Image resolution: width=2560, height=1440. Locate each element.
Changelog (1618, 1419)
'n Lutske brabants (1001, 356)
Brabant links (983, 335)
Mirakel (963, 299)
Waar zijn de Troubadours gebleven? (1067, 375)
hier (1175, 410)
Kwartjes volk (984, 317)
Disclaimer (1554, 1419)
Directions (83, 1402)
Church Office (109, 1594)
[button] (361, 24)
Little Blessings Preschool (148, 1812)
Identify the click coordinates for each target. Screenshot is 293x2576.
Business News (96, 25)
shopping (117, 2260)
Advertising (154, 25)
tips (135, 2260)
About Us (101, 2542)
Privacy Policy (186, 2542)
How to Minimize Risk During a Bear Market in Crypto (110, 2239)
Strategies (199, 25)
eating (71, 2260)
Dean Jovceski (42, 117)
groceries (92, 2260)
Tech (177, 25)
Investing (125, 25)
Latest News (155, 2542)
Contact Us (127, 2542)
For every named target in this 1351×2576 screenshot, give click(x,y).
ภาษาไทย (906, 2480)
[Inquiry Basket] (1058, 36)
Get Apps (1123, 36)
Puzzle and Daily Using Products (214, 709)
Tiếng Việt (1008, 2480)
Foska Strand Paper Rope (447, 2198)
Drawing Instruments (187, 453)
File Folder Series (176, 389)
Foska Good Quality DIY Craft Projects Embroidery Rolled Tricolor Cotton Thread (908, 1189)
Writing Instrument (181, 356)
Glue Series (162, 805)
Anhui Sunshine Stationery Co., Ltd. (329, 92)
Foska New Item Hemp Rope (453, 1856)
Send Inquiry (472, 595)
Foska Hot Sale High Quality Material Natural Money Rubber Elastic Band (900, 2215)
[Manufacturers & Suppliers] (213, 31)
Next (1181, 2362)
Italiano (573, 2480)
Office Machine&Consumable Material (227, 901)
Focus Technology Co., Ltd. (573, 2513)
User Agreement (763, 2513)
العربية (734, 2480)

====================

### THE TASK:
Output must consist only of the listing's lines from the first through the line with "Anhui Sunshine Stationery Co., Ltd. (329, 92)", reproduced word for word.

### FINISHED EXERCISE:
Image resolution: width=2560, height=1440. Locate each element.
Changelog (1618, 1419)
'n Lutske brabants (1001, 356)
Brabant links (983, 335)
Mirakel (963, 299)
Waar zijn de Troubadours gebleven? (1067, 375)
hier (1175, 410)
Kwartjes volk (984, 317)
Disclaimer (1554, 1419)
Directions (83, 1402)
Church Office (109, 1594)
[button] (361, 24)
Little Blessings Preschool (148, 1812)
Identify the click coordinates for each target. Screenshot is 293x2576.
Business News (96, 25)
shopping (117, 2260)
Advertising (154, 25)
tips (135, 2260)
About Us (101, 2542)
Privacy Policy (186, 2542)
How to Minimize Risk During a Bear Market in Crypto (110, 2239)
Strategies (199, 25)
eating (71, 2260)
Dean Jovceski (42, 117)
groceries (92, 2260)
Tech (177, 25)
Investing (125, 25)
Latest News (155, 2542)
Contact Us (127, 2542)
For every named target in this 1351×2576 screenshot, give click(x,y).
ภาษาไทย (906, 2480)
[Inquiry Basket] (1058, 36)
Get Apps (1123, 36)
Puzzle and Daily Using Products (214, 709)
Tiếng Việt (1008, 2480)
Foska Strand Paper Rope (447, 2198)
Drawing Instruments (187, 453)
File Folder Series (176, 389)
Foska Good Quality DIY Craft Projects Embroidery Rolled Tricolor Cotton Thread (908, 1189)
Writing Instrument (181, 356)
Glue Series (162, 805)
Anhui Sunshine Stationery Co., Ltd. (329, 92)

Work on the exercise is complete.